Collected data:

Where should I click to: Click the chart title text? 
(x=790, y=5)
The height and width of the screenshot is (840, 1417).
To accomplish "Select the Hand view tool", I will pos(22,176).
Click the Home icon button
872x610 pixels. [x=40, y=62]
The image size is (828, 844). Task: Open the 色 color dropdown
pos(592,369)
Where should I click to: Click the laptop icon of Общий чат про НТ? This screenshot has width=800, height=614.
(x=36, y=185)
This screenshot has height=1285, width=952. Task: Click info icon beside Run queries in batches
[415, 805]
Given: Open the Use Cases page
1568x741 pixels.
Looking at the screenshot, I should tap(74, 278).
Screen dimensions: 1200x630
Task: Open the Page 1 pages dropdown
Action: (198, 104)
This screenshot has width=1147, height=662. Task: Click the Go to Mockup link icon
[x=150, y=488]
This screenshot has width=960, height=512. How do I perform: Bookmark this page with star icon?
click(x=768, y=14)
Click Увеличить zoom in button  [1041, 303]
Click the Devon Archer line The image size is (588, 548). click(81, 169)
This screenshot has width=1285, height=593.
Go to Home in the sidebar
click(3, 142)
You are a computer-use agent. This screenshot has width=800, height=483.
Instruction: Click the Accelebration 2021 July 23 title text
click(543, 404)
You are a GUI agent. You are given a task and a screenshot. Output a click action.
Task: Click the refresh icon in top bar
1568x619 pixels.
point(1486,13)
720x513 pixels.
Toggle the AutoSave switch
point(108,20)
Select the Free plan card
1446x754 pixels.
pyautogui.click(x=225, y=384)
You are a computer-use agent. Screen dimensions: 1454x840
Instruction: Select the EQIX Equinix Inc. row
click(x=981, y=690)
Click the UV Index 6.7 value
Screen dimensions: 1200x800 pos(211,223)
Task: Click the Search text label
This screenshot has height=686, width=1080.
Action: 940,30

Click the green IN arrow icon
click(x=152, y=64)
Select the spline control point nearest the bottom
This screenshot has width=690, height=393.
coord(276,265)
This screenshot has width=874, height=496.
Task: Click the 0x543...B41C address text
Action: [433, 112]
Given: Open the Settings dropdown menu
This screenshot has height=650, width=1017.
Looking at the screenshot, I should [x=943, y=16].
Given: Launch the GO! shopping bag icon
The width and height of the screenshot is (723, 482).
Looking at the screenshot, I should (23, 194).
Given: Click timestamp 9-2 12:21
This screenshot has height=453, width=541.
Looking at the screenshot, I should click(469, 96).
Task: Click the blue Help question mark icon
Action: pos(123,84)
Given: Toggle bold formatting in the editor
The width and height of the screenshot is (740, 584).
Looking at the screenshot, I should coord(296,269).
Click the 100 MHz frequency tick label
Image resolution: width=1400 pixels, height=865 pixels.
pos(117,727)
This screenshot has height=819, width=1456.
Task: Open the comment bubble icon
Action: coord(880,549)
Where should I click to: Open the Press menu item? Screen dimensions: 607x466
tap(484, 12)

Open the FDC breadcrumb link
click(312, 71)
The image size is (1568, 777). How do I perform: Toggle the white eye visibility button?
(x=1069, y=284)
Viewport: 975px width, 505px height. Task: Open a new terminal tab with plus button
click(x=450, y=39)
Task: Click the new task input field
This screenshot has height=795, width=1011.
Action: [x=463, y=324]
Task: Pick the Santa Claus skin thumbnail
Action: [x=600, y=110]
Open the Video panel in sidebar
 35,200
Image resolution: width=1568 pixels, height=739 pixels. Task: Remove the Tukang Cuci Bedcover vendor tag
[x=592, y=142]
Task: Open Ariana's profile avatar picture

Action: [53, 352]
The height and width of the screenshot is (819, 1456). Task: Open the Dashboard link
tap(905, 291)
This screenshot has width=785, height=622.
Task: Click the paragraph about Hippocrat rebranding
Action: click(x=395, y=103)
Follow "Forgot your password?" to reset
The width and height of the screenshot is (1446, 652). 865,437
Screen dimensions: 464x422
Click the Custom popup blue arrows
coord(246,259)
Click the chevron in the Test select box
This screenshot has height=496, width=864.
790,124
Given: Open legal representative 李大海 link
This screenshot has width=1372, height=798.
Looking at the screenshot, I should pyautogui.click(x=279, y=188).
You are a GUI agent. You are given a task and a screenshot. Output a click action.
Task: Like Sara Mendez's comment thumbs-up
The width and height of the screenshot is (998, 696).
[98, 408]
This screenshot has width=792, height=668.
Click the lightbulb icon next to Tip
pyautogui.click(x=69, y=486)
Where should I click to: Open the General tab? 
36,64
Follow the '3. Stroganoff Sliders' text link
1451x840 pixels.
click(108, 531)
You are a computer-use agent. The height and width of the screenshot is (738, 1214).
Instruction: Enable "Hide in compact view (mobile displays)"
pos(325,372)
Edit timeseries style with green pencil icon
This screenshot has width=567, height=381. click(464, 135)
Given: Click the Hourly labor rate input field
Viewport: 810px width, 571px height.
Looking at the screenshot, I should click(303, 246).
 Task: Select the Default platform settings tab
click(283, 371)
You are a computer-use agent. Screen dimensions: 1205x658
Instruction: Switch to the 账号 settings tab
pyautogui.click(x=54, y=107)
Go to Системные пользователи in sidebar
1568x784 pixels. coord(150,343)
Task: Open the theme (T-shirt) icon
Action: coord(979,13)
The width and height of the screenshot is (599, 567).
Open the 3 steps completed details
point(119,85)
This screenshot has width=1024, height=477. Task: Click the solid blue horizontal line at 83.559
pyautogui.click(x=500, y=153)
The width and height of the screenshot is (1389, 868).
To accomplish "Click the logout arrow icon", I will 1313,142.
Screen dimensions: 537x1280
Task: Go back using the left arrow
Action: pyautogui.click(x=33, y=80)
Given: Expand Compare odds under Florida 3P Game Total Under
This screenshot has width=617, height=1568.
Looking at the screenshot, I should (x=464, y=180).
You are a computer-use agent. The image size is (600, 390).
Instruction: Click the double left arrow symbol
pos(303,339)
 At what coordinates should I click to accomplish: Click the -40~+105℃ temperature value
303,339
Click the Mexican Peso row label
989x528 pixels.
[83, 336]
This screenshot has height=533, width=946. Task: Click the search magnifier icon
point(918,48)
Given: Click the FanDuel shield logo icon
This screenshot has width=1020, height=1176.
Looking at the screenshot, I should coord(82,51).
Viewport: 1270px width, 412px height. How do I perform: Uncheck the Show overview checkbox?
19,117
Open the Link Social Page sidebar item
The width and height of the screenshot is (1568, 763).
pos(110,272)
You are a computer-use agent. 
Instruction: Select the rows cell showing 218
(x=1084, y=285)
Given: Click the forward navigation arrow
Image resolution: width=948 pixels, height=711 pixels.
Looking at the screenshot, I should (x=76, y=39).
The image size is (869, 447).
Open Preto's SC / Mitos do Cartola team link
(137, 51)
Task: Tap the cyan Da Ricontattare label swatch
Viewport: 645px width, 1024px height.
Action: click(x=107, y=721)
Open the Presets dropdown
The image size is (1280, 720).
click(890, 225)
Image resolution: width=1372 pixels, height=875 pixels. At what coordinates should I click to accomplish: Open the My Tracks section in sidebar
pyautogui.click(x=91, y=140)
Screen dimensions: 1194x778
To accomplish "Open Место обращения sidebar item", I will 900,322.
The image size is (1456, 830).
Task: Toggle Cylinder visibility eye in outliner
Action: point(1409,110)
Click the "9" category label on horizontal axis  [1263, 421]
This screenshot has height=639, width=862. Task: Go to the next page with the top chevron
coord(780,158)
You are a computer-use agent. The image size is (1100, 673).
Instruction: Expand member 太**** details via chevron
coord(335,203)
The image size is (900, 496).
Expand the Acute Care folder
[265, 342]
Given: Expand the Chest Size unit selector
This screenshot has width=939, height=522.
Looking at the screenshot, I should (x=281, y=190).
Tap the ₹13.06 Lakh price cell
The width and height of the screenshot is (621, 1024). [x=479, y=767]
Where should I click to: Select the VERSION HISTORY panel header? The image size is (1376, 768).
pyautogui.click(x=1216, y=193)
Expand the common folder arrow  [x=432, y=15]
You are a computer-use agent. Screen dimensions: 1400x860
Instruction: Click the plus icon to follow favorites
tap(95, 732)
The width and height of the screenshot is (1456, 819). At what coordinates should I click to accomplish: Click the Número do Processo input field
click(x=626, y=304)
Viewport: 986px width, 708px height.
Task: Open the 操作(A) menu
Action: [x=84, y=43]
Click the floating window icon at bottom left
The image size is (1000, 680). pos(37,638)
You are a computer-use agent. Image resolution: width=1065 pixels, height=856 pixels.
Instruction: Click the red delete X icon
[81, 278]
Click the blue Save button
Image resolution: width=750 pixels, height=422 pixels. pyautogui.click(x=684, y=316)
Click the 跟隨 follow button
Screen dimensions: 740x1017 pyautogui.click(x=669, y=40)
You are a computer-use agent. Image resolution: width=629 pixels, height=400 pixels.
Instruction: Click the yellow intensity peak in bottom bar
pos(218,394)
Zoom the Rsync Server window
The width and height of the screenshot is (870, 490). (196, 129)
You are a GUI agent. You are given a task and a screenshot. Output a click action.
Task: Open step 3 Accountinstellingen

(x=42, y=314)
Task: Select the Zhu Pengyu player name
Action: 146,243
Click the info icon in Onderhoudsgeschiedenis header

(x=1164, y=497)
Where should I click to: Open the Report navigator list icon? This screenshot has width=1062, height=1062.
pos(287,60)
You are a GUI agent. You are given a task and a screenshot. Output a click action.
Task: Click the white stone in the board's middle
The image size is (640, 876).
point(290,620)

__WORK ITEM__
Among the records above, repeat exactly the line with "Click the floating window icon at bottom left", the line with "You are a computer-use agent. Image resolution: width=629", and every line in between, and only those.

__ANSWER SECTION__
Click the floating window icon at bottom left
The image size is (1000, 680). pos(37,638)
You are a computer-use agent. Image resolution: width=1065 pixels, height=856 pixels.
Instruction: Click the red delete X icon
[81, 278]
Click the blue Save button
Image resolution: width=750 pixels, height=422 pixels. pyautogui.click(x=684, y=316)
Click the 跟隨 follow button
Screen dimensions: 740x1017 pyautogui.click(x=669, y=40)
You are a computer-use agent. Image resolution: width=629 pixels, height=400 pixels.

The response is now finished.